On the first day of diving lessons, the instructor saw my fear and talked me through it. He kept telling me that I was a strong swimmer and that he wouldn’t let anything happen to me. He said that he would come to get me if I couldn’t make it up to the top.
The next day, when I looked at the bottom of the pool and became afraid, I kept that fear to myself; so, my instructor couldn’t help me. Years later in adult swimming class, I told my instructor my story and he also assured me that he wouldn’t let anything happen to me. I trusted his expertise and experience just like I did with my childhood swim instructor.

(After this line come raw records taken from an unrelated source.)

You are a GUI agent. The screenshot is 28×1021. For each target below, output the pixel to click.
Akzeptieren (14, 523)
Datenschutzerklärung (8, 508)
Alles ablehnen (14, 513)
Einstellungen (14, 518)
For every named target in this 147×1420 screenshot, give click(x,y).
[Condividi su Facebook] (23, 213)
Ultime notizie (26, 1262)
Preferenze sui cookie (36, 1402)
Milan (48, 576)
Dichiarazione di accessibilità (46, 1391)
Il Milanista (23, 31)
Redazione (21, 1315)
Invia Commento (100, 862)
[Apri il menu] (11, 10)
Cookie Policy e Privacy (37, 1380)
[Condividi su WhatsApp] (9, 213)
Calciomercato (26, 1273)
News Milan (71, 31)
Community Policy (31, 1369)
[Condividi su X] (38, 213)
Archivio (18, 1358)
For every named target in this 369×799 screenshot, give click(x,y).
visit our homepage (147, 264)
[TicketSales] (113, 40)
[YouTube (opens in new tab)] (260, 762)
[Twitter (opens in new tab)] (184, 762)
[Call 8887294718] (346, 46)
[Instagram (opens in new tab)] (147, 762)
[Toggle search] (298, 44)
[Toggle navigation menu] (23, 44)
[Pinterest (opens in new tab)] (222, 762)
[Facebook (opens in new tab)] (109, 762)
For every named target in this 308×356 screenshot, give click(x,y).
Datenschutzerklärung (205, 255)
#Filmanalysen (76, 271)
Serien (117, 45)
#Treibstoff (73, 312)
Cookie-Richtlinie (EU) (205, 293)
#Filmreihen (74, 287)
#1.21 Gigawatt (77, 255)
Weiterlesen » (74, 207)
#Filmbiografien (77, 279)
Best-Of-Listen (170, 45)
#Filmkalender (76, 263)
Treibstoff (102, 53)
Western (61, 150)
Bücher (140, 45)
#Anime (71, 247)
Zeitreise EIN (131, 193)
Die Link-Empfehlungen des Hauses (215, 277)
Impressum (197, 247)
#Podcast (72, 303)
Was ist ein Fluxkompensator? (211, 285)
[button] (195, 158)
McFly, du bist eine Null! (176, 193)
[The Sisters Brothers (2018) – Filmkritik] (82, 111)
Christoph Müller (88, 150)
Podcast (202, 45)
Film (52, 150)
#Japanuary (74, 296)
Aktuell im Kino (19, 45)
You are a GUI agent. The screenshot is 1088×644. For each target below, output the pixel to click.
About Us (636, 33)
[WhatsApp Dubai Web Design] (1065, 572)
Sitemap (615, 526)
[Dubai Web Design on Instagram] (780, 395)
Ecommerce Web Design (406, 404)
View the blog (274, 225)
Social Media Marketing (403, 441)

In the Caribbean, I trusted no one. My fellow vacationers help keep me safe by yelling until they got the attention of the crew. I didn’t trust them on the way back and decided to sit in the speedboat. My cousin who knew my history with deep water tried to get me to face my fear by going snorkeling anyway. I didn’t trust her reassurance. I didn’t trust the crew who had the expertise and experience to keep me safe. In my daily life, as I drive through heavy rain at a snail’s pace, I realize that I trust no one, not even my 30 years of driving experience. I have allowed my fear of deep water to manifest into a fear of any water that seems more powerful than me.
Yet, my fear makes no sense to God. 2 Timothy 1:7 reminds us that “God has not given us a spirit of fear, but of power and of love and of a sound mind.”
As a writer and actress, I face fear every time I sit before the page and stand on the stage. Every time I stand in a pulpit to preach or before an audience to teach Bible study, I do it in spite of my fear. The fear never goes away, I do it anyway because I have learned to trust God in those instances.
Reflecting on my experience with fear of water, if I apply this truth, I know that the one that I need to trust in God. While trained divers and swimmers are great, and my driving experience is great, the only way I can really face my fear is to face my fear internally. I must trust the Holy Spirit to give me the wisdom to swim in deep waters and the wisdom to drive safely in heavy rains.
Trusting God is the only way to embrace a life of fearless living.
Now, it’s your turn…
Prompt for Thought: What fear do you need to face with God’s help? What would happen to that fear if you imagined Jesus being with you while you faced that fear? Read the story of Peter walking on water. What does his story say about fear?
Prayer for the Journey: God, we are mere mortals who fear all kinds of things. Help us in our unbelief. Help us to see you instead of the thing of which we are afraid. Help us to feel your presence instead of the fear. Help us to have faith and trust in you. In Jesus’ name. Amen.